If a dog is really timid and scared, feeding her at a separate place can help. Another option is serving dinner in the each dog’s respective crate; a solution many of my multi-dog-owning trainer friends choose.
Some people, including breeders, make food accessible at all times. Free feeding is controversial; some arguing that dogs become fat and bratty, others that it prevents resource guarding. I am generally in favor, but concede that it is not suitable for every dog. My main pro argument is that, indeed, unlimited food availability creates resource security, which counters resource guarding. I met a good number of rescued dogs that came with food aggression issues and mellowed out when they experienced abundance. Things that aren’t a big deal typically aren’t defended – it can be that simple.
The practice of free feeding can cause a problem when the dog is switched to scheduled meals, for example when she moves from breeder or foster home into her forever one. Eating in a set amount of time is simply not in the dog’s behavior repertoire, and it can take awhile before she understands that the bowl disappears after 15 or 20 minutes.
Although I am a big fan of life in paradise, in the case of the finicky Fido small amounts at a time can be perceived as a limited resource, which might entice her to eat up when it is available. One way to accelerate a successful switch is putting a small amount of food in the dish, and adding more as soon as the last piece entered the gob. Incrementally, increase the portions until the dog devours the full ration in one setting.
You can also put part of the daily ration in interactive toys. I recommend that anyway for dogs that are easily bored or home alone a lot, but working for food can also hit the target with the delicate nibbler.
Eating out of a bowl not being part of the behavior repertoire was also my guess with a case I had recently. The dog, plucked off the streets, was eating anything, including stuff he found outside, but the food given to him twice a day in a dish. In addition, he had stinky farts, so the kind of food was likely not working for him either. Like our Will, who was born on a reserve outside of Calgary, in his mind being served was not the normal way of consuming food. For dogs who have a strong seeking desire because it is habitual, hiding food around the house and yard, and interactive food toys can satisfy that need.
And don’t forget that stray and feral dogs forage on human waste, not kibble. The humane society I volunteered for once trapped a dog who was very emaciated even though piles of donated kibble was left around the garbage dump site once a week. When these dogs are homed, some accept new foods readily, others don’t.

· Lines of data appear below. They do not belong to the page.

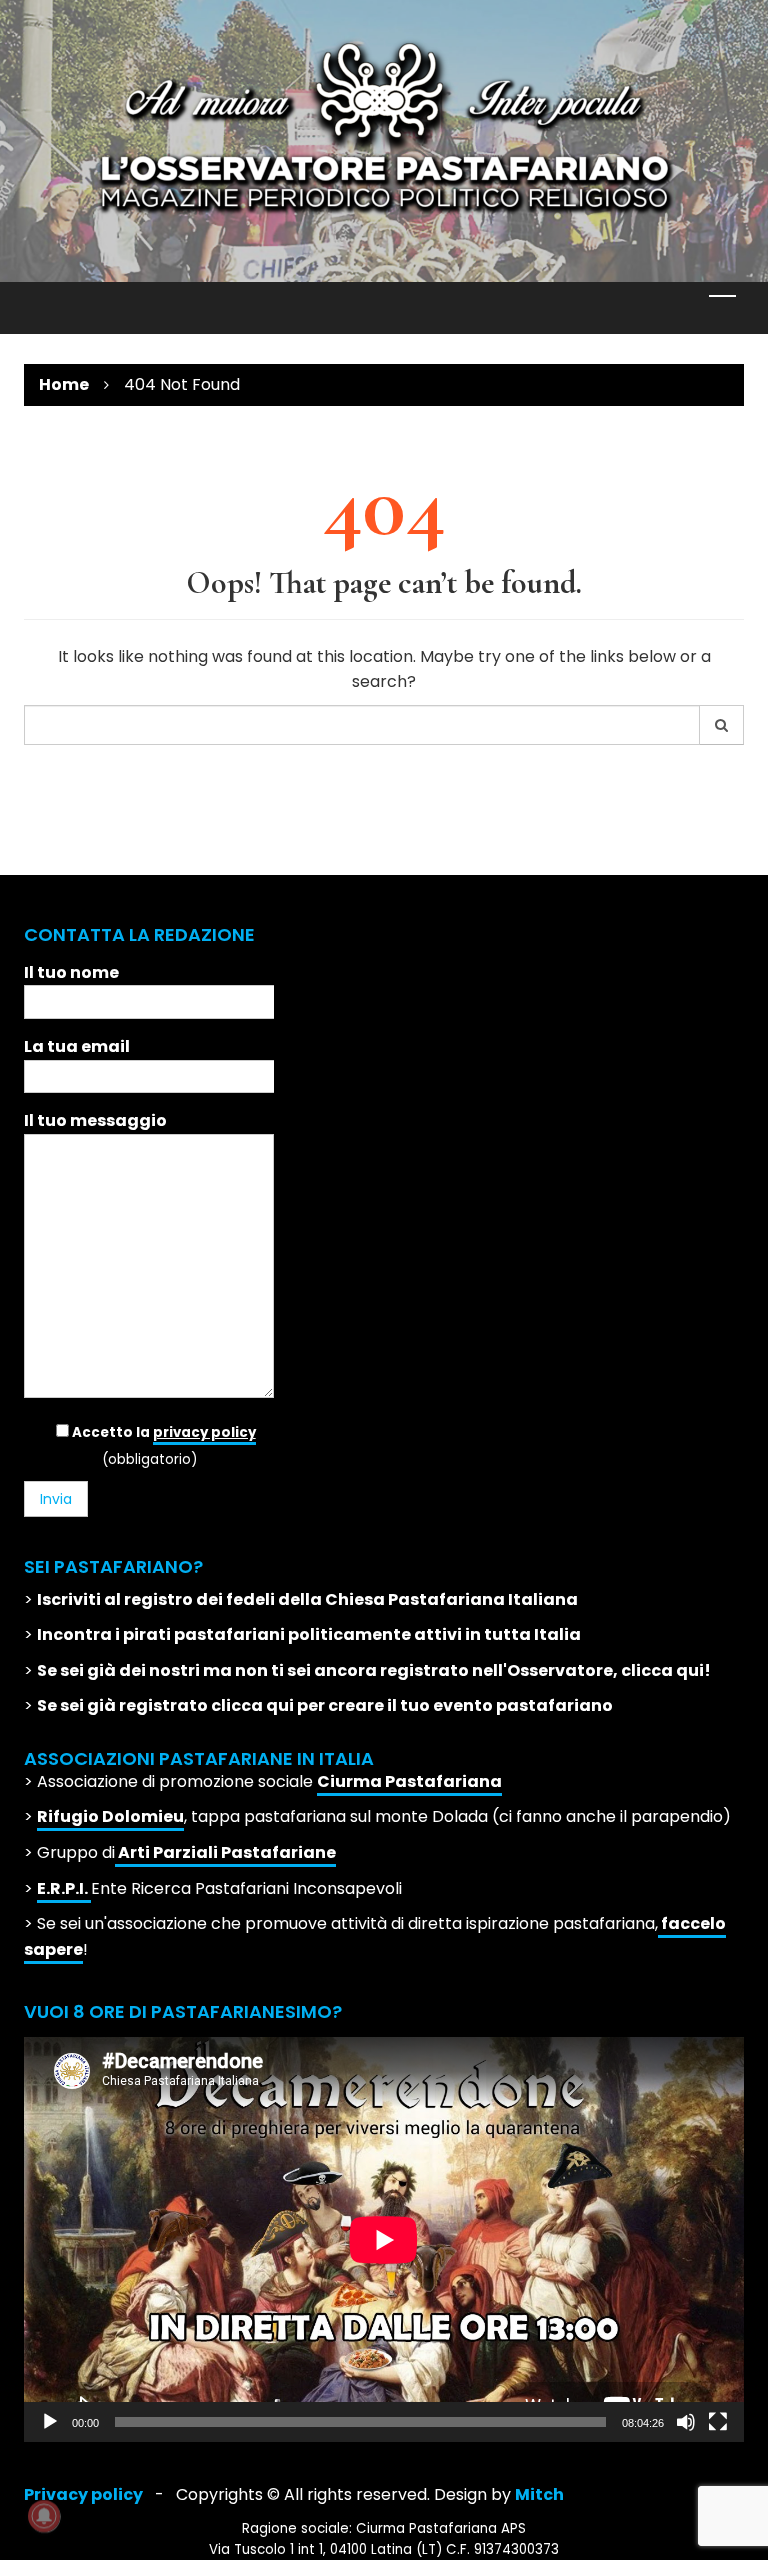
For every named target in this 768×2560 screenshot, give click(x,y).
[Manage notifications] (44, 2516)
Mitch (539, 2494)
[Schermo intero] (718, 2422)
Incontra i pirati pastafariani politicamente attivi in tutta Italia (309, 1634)
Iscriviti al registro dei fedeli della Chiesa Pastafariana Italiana (307, 1599)
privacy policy (204, 1432)
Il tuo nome (71, 972)
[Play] (50, 2422)
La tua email (77, 1046)
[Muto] (686, 2422)
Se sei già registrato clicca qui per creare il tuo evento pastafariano (325, 1705)
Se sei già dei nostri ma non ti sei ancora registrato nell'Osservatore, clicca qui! (374, 1670)
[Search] (722, 725)
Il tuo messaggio (95, 1120)
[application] (384, 2239)
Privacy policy (83, 2494)
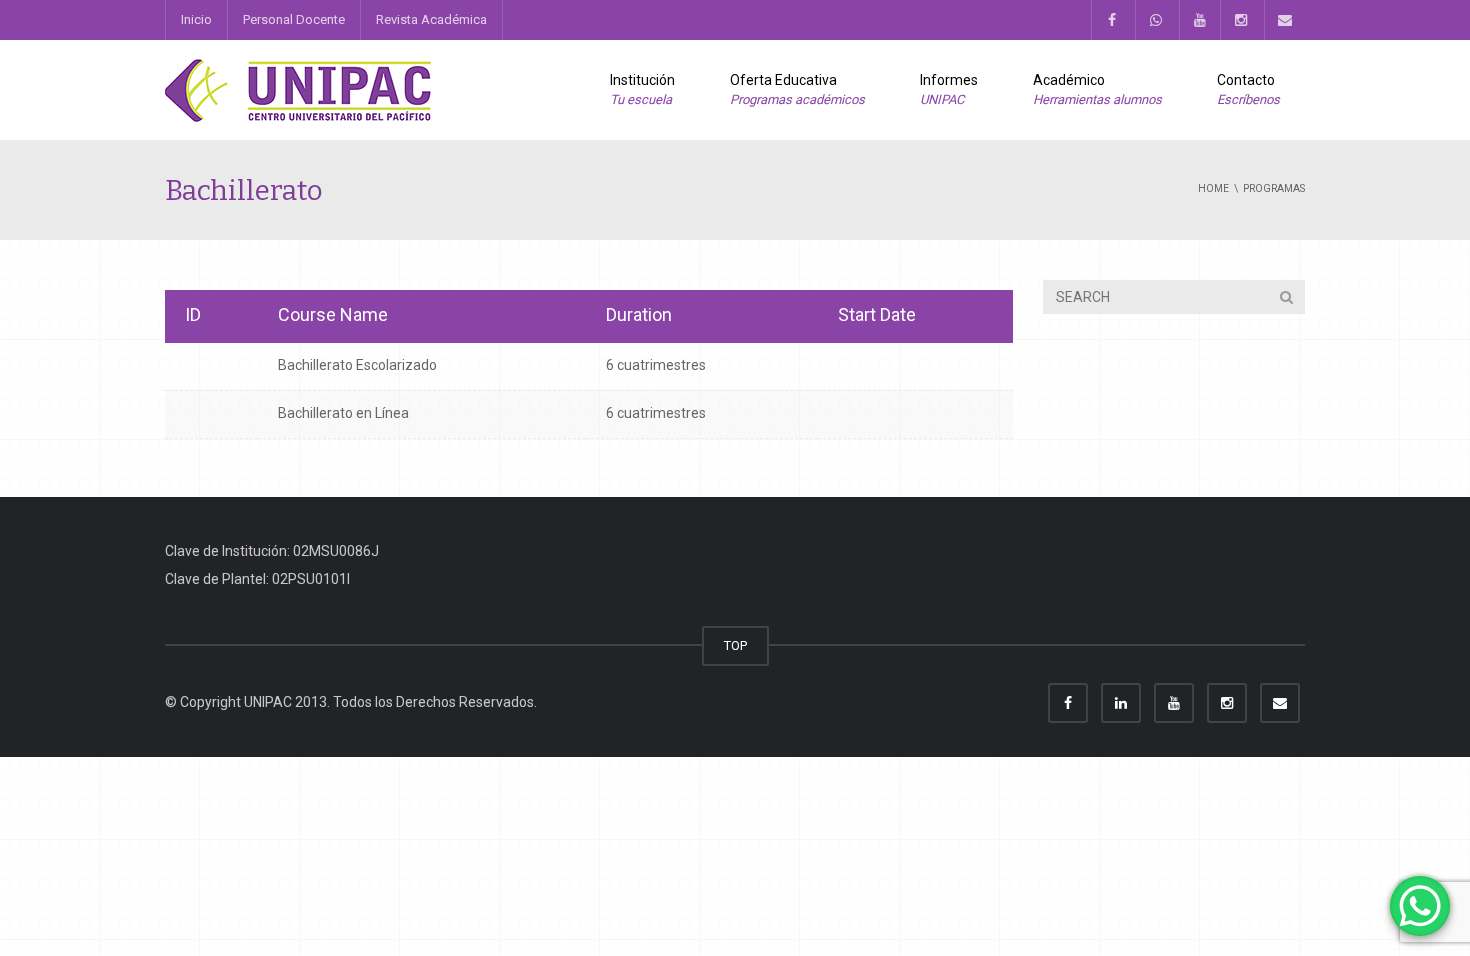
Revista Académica (431, 19)
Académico (1097, 89)
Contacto (1248, 89)
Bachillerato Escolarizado (357, 365)
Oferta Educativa (797, 89)
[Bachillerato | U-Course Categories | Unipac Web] (300, 90)
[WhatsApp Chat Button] (1420, 906)
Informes (949, 89)
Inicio (196, 19)
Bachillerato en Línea (343, 413)
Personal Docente (294, 19)
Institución (642, 89)
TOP (735, 645)
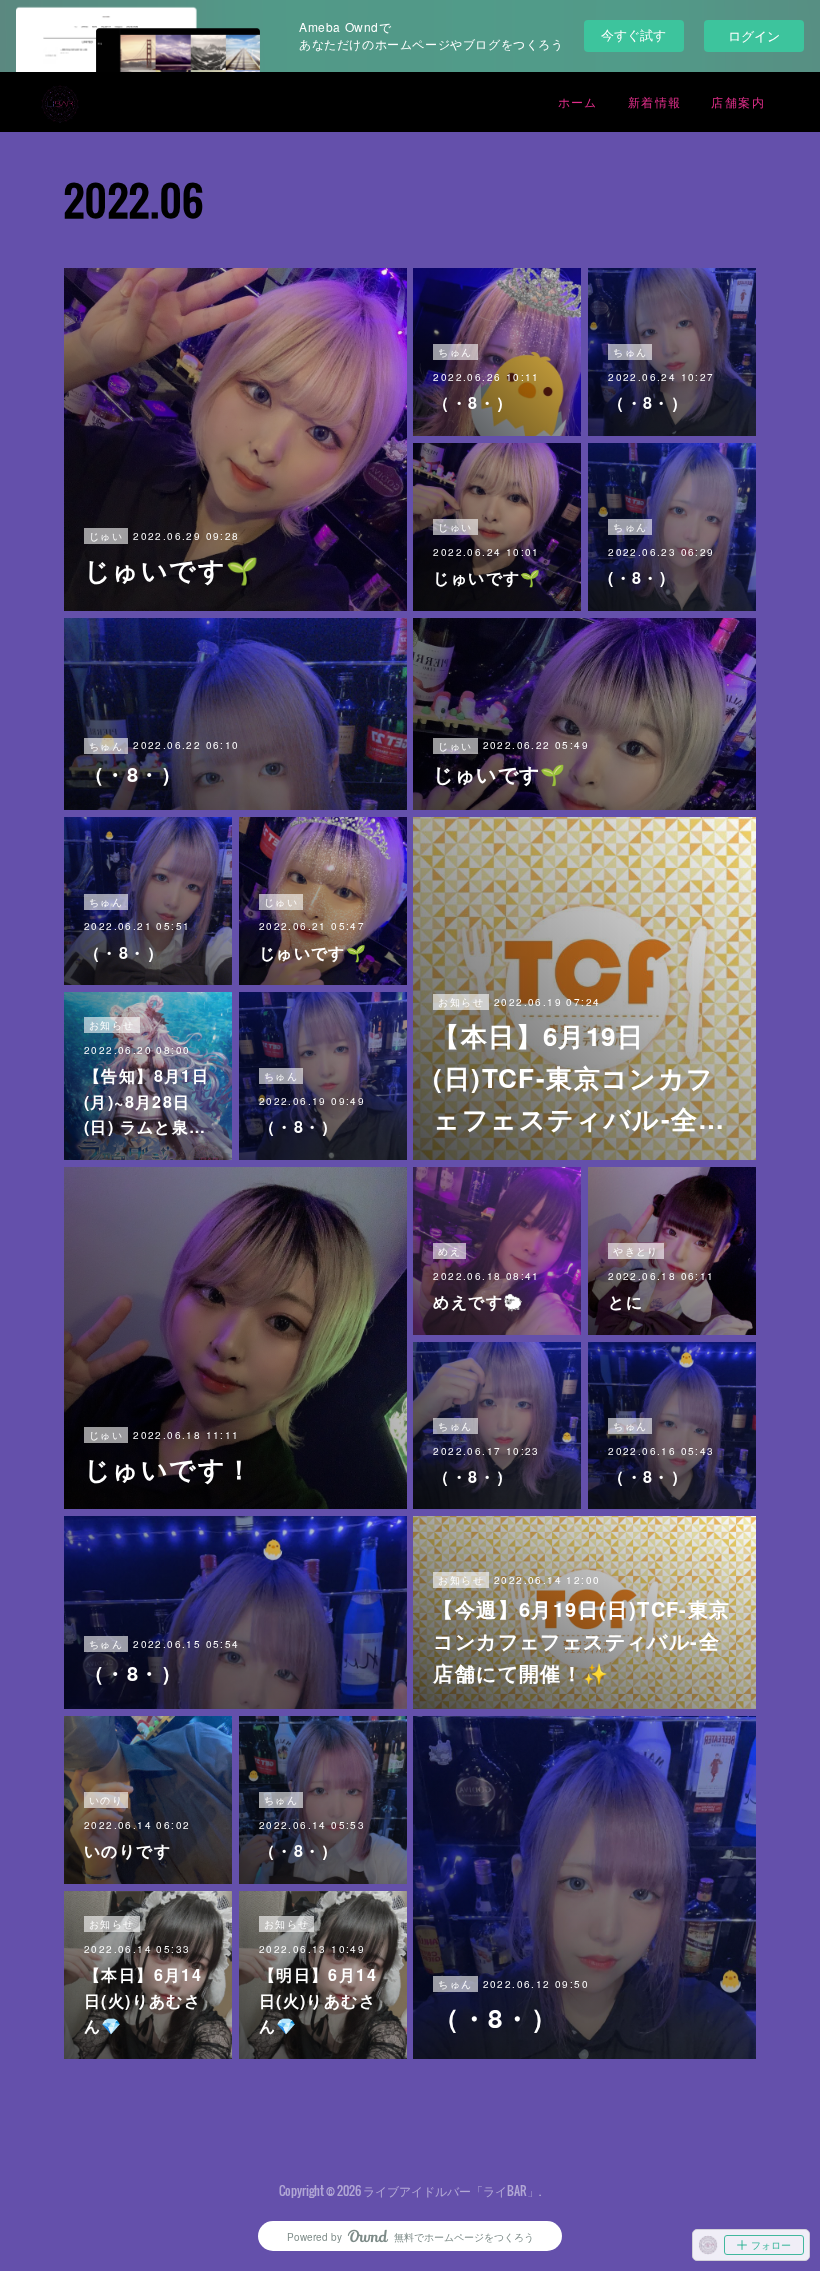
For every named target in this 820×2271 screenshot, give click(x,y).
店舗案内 (738, 101)
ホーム (578, 101)
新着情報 (655, 101)
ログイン (754, 35)
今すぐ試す (633, 34)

We always cooked for our dogs, using human grade, often organic, ingredients. It is probably the reason why we never had an eating problem. Except for Will who, in June, began to refuse her breakfast. We took care of a friend’s German shepherd during that time who is on top quality kibble, and free fed by the way. Will wanted what he had. In fact, she insisted to get what he had, and so for the first time I thoroughly investigated brands to find one our 10-year-old Will likes and I can agree with. I decided on Fromm, which has become Will’s breakfast, while her dinners are still home-cooked. She eats eagerly without being ravenous, her eyes are bright, her coat looks great and the poop does too, she has no body odor and is energetic, keen on joining me wherever I go. Those are all signs that the combination works. If food is a problem in your home, don’t be afraid to explore and make changes, even if your dog is older.